• _SUPPLIED ENTRIES_:
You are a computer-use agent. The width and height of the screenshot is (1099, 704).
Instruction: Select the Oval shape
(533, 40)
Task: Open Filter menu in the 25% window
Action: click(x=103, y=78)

• _EXERCISE DESCRIPTION_: Copy these lines word for word.

• _ANSWER FOR THIS EXERCISE_:
You are a computer-use agent. The width and height of the screenshot is (1099, 704).
Instruction: Select the Oval shape
(533, 40)
Task: Open Filter menu in the 25% window
Action: click(x=103, y=78)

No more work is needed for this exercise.